University of Southern California (USC)

June 24, 2009 03:01 ET

USC Generates Big Bucks for the Economy -- Nearly $5 Billion in Los Angeles County -- Students Account for More Than $503 Million -- New Study Says

LOS ANGELES, CA--(Marketwire - June 24, 2009) - A new independent economic study on the University of Southern California (USC) released today shows that the City of Los Angeles' largest private sector employer is also one of California's major economic engines, helping to keep Southern California's economy thriving.

The new report, "Economic Impact Analysis of the University of Southern California Annual Operations," shows that USC is responsible for $4.9 billion annually in economic activity in the L.A. region and beyond.

The study, commissioned by the university, reviewed the impact of USC's operational expenditures during the 2008 Fiscal Year.

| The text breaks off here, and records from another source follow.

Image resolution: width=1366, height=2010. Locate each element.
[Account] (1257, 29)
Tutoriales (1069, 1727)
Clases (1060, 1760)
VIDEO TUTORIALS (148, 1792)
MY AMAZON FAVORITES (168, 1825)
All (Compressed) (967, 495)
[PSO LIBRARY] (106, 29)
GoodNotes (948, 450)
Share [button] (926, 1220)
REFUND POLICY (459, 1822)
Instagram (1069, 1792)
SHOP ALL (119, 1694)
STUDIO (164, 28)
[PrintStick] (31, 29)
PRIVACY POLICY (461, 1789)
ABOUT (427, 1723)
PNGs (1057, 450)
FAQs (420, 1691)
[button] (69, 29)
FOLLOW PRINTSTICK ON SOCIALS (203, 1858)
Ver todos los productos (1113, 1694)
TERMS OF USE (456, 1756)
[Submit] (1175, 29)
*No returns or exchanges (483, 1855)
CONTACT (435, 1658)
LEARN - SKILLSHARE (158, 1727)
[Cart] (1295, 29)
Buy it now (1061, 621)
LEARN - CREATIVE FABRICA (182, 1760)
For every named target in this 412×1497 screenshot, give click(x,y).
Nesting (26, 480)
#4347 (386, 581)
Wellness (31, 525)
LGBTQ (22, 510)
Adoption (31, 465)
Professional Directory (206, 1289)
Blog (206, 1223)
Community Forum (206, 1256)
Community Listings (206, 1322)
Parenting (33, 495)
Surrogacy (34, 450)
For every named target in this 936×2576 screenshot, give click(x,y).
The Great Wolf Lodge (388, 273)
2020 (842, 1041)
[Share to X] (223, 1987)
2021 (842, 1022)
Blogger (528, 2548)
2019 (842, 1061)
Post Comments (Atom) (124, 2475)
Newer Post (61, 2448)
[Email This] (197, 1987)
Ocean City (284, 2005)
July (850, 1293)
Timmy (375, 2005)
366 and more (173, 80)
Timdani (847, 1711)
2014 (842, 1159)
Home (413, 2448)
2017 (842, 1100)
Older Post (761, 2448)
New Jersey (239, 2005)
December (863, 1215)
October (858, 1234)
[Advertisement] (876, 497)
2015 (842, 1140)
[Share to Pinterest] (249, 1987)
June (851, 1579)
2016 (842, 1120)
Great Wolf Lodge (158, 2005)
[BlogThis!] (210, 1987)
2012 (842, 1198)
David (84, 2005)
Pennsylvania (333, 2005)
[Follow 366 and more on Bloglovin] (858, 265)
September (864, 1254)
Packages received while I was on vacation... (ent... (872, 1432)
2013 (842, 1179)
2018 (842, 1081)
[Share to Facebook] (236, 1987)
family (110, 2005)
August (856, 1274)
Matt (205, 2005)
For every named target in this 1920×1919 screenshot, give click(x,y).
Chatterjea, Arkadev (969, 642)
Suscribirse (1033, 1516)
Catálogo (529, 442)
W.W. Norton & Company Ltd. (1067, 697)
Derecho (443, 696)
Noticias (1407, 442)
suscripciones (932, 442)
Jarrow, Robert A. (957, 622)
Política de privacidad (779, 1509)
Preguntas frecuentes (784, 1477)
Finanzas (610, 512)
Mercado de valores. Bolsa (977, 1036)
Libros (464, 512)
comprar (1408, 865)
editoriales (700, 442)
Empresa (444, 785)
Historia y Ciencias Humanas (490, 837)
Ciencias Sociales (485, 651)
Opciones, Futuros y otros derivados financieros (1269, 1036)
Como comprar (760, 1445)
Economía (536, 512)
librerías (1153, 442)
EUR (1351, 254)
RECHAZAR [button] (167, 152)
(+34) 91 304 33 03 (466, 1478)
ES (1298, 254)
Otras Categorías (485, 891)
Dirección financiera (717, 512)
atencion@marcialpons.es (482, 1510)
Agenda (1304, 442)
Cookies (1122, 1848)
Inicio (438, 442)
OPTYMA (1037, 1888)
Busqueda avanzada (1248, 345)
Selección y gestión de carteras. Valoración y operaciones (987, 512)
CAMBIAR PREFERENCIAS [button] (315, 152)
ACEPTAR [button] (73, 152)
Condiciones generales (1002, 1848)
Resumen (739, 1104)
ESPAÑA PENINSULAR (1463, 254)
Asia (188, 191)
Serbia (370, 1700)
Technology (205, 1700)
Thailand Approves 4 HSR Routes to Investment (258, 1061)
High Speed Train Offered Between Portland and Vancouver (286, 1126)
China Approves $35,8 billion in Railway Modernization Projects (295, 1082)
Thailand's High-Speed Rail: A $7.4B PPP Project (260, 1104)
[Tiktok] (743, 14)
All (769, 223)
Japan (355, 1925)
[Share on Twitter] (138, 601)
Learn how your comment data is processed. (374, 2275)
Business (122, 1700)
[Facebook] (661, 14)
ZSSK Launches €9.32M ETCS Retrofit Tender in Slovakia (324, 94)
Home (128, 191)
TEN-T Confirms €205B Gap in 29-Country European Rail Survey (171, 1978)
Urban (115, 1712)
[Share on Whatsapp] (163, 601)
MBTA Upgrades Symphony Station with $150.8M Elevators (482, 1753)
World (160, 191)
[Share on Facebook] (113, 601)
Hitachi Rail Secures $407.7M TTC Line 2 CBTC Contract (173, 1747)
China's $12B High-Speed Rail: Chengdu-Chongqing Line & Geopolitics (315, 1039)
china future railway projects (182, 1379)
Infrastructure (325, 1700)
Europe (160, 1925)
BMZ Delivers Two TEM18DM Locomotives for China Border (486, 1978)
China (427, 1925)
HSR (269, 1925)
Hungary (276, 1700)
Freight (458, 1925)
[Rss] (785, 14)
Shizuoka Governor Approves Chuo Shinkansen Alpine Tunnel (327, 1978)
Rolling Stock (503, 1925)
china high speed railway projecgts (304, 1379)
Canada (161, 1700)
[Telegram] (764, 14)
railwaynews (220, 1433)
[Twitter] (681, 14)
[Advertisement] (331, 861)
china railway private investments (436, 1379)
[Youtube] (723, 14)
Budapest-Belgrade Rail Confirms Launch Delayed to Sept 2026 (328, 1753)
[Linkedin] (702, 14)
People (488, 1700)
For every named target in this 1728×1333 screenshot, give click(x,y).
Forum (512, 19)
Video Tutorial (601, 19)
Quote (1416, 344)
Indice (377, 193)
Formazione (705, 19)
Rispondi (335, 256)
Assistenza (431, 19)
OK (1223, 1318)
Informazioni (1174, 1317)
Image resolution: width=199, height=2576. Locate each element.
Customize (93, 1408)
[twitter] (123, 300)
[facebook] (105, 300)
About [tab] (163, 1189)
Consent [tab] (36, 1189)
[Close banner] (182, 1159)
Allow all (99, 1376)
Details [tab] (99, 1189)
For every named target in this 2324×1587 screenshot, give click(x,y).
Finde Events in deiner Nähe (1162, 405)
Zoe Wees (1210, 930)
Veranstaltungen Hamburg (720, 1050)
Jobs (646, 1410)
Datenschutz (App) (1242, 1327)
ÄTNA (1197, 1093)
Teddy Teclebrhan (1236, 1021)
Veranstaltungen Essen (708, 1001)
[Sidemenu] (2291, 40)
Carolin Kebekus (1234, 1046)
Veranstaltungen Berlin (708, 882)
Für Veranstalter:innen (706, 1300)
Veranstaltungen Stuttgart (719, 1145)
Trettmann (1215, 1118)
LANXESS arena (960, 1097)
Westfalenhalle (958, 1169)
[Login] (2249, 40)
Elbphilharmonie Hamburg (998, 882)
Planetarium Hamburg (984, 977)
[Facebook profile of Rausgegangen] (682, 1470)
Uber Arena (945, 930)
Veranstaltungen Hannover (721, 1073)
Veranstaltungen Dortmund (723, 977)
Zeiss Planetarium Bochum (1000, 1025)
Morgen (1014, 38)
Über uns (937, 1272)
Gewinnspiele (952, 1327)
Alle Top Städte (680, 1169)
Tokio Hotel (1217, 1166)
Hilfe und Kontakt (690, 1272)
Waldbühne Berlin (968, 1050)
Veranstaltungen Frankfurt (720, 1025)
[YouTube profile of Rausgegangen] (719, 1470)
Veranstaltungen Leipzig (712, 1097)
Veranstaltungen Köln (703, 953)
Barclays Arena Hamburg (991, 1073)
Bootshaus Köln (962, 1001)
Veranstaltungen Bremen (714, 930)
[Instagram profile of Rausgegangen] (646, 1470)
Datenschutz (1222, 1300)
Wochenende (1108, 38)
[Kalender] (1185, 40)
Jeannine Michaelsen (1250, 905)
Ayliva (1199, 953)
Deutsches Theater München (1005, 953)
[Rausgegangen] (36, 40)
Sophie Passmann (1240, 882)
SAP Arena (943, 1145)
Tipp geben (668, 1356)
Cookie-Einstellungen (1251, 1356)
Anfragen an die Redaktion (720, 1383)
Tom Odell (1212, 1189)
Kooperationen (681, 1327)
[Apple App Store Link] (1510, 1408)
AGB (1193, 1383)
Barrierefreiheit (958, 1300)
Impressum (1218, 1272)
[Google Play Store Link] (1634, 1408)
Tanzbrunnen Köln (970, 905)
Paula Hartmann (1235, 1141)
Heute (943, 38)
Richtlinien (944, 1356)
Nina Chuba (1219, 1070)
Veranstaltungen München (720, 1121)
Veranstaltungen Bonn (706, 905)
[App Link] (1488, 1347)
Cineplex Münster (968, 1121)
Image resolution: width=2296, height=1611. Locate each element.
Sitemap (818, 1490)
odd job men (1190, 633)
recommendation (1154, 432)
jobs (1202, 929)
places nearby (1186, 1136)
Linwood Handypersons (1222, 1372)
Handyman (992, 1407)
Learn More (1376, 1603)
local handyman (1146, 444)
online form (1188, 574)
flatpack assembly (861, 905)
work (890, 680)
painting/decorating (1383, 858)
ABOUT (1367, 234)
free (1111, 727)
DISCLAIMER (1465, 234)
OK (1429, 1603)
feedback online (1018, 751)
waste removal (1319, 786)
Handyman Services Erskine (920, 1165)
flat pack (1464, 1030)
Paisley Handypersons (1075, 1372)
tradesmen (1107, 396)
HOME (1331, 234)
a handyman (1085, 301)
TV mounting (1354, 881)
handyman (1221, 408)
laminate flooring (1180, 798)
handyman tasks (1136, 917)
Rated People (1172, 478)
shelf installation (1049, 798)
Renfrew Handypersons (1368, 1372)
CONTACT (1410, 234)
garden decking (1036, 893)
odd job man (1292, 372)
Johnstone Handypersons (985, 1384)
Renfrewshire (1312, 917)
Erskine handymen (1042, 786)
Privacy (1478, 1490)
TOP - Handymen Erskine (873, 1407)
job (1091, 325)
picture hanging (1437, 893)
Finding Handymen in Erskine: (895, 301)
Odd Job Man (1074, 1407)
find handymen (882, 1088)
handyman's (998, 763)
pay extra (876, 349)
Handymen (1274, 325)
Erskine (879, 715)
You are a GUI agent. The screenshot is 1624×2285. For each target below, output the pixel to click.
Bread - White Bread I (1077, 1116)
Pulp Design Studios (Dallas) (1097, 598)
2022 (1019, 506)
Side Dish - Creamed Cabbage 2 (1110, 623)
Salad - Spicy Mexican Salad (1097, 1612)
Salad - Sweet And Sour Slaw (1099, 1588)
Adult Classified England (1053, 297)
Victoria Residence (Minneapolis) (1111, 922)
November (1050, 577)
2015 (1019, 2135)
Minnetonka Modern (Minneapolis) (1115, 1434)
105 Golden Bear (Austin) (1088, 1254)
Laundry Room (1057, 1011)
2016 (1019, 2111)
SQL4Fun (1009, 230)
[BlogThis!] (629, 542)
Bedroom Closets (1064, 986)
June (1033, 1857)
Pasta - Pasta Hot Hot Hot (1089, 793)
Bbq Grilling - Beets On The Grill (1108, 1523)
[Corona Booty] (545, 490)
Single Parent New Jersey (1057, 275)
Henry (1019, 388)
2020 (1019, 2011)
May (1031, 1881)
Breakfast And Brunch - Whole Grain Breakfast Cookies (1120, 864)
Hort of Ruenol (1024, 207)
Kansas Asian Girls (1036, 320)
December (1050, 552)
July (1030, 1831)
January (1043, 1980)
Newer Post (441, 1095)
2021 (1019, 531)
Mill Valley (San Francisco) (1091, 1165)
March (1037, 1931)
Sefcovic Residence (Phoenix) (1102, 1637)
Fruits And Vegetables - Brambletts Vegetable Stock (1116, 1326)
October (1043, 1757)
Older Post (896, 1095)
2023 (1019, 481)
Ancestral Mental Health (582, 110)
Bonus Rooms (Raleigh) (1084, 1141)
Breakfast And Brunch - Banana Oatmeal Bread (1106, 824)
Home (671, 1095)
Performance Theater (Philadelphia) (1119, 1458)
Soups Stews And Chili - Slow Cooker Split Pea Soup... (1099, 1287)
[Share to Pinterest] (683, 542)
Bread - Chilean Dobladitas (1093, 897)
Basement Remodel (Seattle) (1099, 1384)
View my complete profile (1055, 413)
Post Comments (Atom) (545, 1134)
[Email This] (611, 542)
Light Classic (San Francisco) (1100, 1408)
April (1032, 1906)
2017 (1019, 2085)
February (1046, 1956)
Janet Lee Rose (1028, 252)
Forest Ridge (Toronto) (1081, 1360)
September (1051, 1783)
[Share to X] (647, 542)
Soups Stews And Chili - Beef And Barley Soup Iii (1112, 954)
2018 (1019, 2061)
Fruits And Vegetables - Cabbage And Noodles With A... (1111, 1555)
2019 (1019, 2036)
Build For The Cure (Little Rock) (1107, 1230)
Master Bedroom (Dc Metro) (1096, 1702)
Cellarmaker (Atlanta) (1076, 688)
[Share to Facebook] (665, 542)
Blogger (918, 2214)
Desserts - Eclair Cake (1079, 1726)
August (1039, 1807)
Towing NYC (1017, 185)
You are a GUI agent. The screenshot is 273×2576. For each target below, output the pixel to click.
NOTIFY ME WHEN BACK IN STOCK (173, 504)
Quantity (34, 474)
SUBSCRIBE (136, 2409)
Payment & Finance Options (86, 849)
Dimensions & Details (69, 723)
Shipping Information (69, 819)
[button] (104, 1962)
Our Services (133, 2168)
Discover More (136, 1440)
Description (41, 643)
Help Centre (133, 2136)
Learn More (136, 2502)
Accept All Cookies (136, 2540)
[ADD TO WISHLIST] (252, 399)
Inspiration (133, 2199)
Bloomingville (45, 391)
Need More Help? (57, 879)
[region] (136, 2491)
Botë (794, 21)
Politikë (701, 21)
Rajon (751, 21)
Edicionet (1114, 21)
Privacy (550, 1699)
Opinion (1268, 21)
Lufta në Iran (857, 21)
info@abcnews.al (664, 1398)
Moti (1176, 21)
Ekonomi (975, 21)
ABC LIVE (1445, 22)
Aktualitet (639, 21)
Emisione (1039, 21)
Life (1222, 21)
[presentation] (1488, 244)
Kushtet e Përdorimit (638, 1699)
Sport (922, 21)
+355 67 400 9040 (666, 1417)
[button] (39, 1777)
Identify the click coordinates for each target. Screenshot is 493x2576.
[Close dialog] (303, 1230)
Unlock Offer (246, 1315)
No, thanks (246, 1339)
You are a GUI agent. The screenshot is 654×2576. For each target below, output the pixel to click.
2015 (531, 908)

During that period, USC produced about $2.1 billion dollars in total direct spending: wage and payroll expenditures of $1 billion, capital projects spending of $130 million, and various purchasing expenditures of $430 million. Students spent another $503 million for goods and services, while visitors to USC spent about $12 million in the region. For every dollar spent by USC in LA County, an additional 63 cents of output was created elsewhere in the regional economy.

"We are proud to be a leader in higher education and a catalyst for the economy of Los Angeles," said Steven B. Sample, president, University of Southern California. "Even in this economic downturn, we continue to provide thousands of full- and part-time jobs in a wide range of fields.

"USC also contributes to L.A.'s position as the Capital of the Pacific Rim, as innovators and entrepreneurs, producers of art and culture, and through substantial capital investment that ripples out beyond our city and state to the world."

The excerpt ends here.